Kaynak ▸
++++++++

Daha neyi bekliyorsunuz? (24 Eylül 2019)
"Bir gece ansızın gelebiliriz" söyleminin ardından silahlı birlikler Suriye sınırında son hazırlıklarını yaptılar ve emir bekliyor. İktidar yetkililerinin "girdik, gireceğiz, girmek üzereyiz" sözlerinin üzerinden aylar geçti. Sınırda alarm hali devam ediyor.
"Suriye'den çekiliyoruz" diyen ABD başkanının bu sözleri etmesinin üzerinden de neredeyse bir yıl geçti.
Ne Türkiye, Suriye'nin kuzeyindeki terör koridorunu dağıtmak üzere bölgeye girdi ne de ABD bölgeden
çekildi. Aksine ABD, "aldat, uyut ve unut" stratejisi gereği bölgeden çekileceğine bölgeye güç nakletti
ve iyice yerleşti.
PYD/SDG güçlerini ABD, sözde IŞİD'e karşı teçhiz ediyor. Oysa ortada IŞİD olmadığı gibi ABD'nin
PYD/SDG güçlerine verdiği uçaksavar, tanksavar ve füzeleri kullanacak IŞİD'in tankları, uçakları ve ağır
silahları da yok. O halde demek ki ABD, YPG'ye tank savar ve uçaklara karşı kullanılan füzeleri Türkiye
ile Suriye silahlı güçlerine karşı kullanılmak için veriyor.
Türkiye ile "güvenlikli bölge" oluşturulması adı altında havadan yapılan ortak keşif ve kontrollerden bir
sonuç çıkması mümkün değildir. Çünkü Türkiye ile ABD arasında güvenlikli bölge konusunda
beklentileri çok farklıdır. Güvenlikli bölge ile ilgili ABD ile Türkiye arasında uzlaşılması mümkün
olmayan üç konu var: Güvenlikli bölgenin derinliğ, kontrolü ve YPG.
Bu üç konuda anlaşmanın mümkün olmaması eşyanın doğasından kaynaklanıyor. ABD, Türkiye'nin
bölgeye şu veya bu biçimde girmesini istemiyor. Buna rağmen Türkiye'nin bölgeye girme iradesi ABD
tarafından kırılamazsa etkisi sınırlı olacak şekilde boş alanlarda 3-5 kilometre girsin istiyor. ABD
bölgedeki kontrolü de hiç bir zaman Türkiye'ye bırakmak istemiyor.
Türkiye ise YPG'yi imha etmek ve ABD'nin verdiği ağır silahların geri alınmasını istiyor. ABD inadına
YPG'yi silahlandırmaya devam ediyor. Türkiye, YPG'yi terör örgütü olarak görürken ABD kendisinin
milis gücü olarak görüyür. Sözde bugün için esamesi okunmayan IŞİD'e karşı PYD'yi güçlendirip, teçhiz
edip, donatıyor.
Bütün bu sebeplerden dolayı Güvenli Bölge ile ilgili her konuşmasında Cumhurbaşkanı Erdoğan,
"Kurulacak güvenli bölge ile ilgili çok fazla sabrımız yoktur. Kendi göbeğimizi kendimiz keseriz. Birkaç
hafta içinde istediğimiz gelişmeler yaşanmazsa kendi yolumuzu çizeceğiz."

++++++++

Malzeme ▸
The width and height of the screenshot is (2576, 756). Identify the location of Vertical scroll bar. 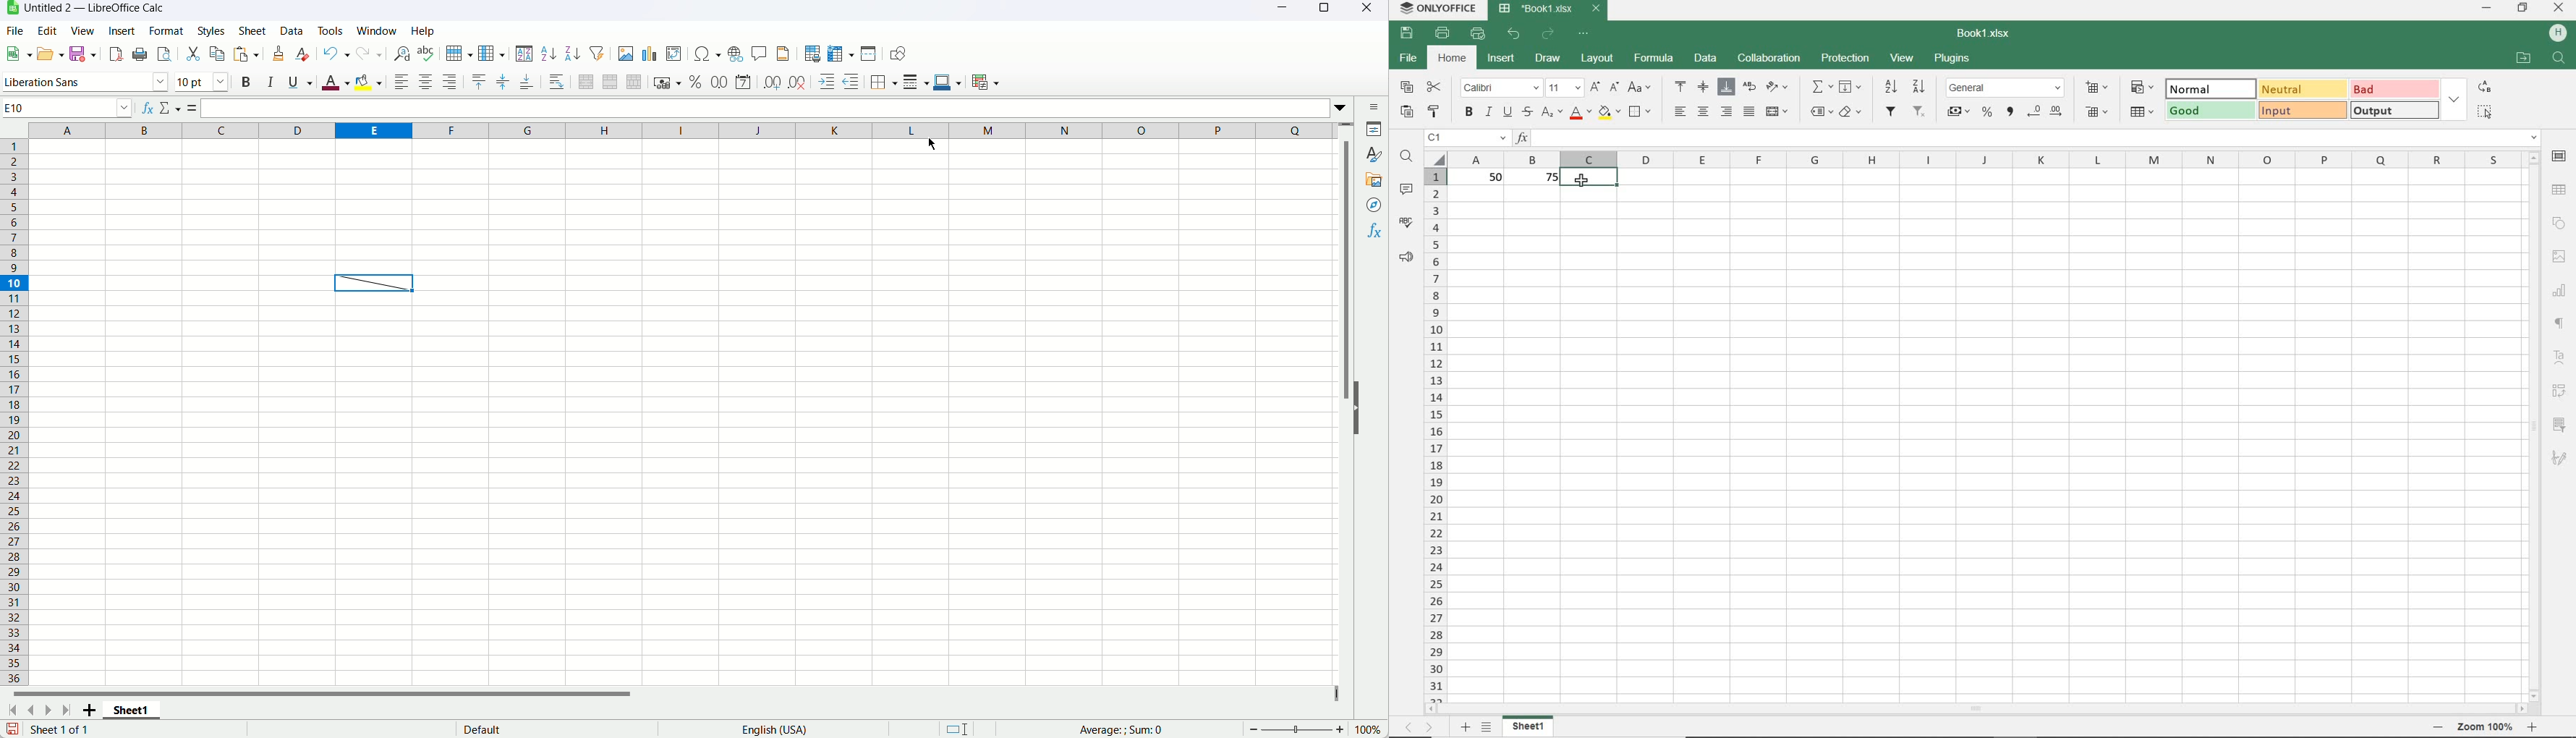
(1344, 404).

++++++++

Yapmanız Gereken ▸ Suriye sınırına ilişkin metinde ABD'ye atfedilen stratejinin adını oluşturan fiillerin tamamını sıralayınız.

Görev Yanıtı ▸
- aldat
- uyut
- unut